Interpretive Summary: One of the most destructive and economically challenging pests of cultivated sunflower grown for seed or oil production on the central Great Plains is the sunflower stem weevil. After emerging from the base of last years sunflower stalk, the female mates and lays her eggs in the current years planted sunflower stalk, where the larvae migrate down to the base to spend the winter. The following late spring, adults emerge and the life-cycle starts over. The structural damage, disease transmission, and economic loss caused by the larvae living within the stalk are devastating to sunflower yields because the plant will lodge before harvest, making it impossible to harvest the sunflower heads on the soil surface.
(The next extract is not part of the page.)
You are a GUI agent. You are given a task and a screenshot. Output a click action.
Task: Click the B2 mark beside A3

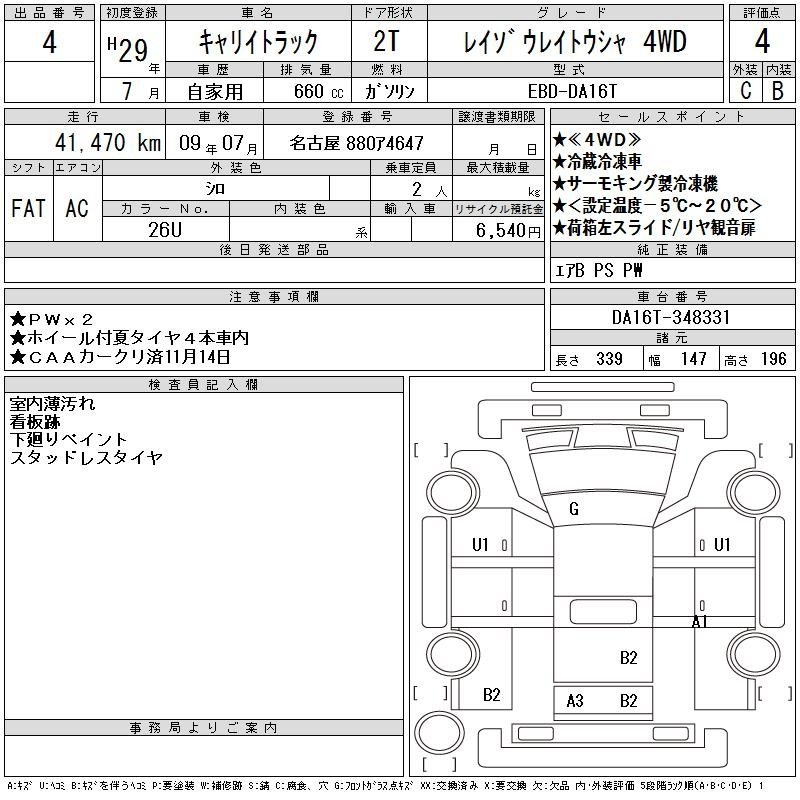(x=628, y=701)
Our degree day based prediction model, developed over several years, predicts that 5% of adults will emergence from stalks at 262 accumulated degree days (ADD), 50% at 540 ADD, 75% at 657 ADD, and 90% at 777 ADD. Knowing when to expect an emerging population of sunflower stem weevils can greatly improve knowing when to look for them, as well as when to make management decisions like applying insecticides.
Technical Abstract: The sunflower stem weevil, Cylindrocopturus adspersus (LeConte) (Coloptera: Curculionidae), has caused yield losses across much of the western Great Plains. Little is known about the field biology of this pest. Simple prediction models, such as degree day models, are an integral tool for development of C. adspersus management strategies. Using data collected in Colorado, Kansas and Nebraska, we sought for predictable variation between the C. adspersus developmental stages of pupation, adult eclosion, and emergence and accumulated degree days (ADD). Accurate phenological models can time scouting efforts and pesticide applications. The distributions of the relationship between phenological data and ADD fit non-linear, Gaussian distributions better than uniform distributions. Phenological models were developed to describe these distributions for pupation, adult presence within the stalk and adult emergence. The pupation model predicts 50% pupation at 197 ADD and 90% at 307 ADD. The adult eclosion model predicts 50% adult presence in the stalks at 396 ADD and 90% at 529 ADD. A model averaged result from two emergence models predicts that 5% adult emergence from stalks will occur at 262 ADD, 50% emergence at 540 ADD, 75% emergence at 657 ADD, and 90% at 777 ADD. Scouting for adults thus can be initiated at 262 ADD or more. Current chemical controls target adults to percent egg-laying, and applications, therefore, should not be made before this point.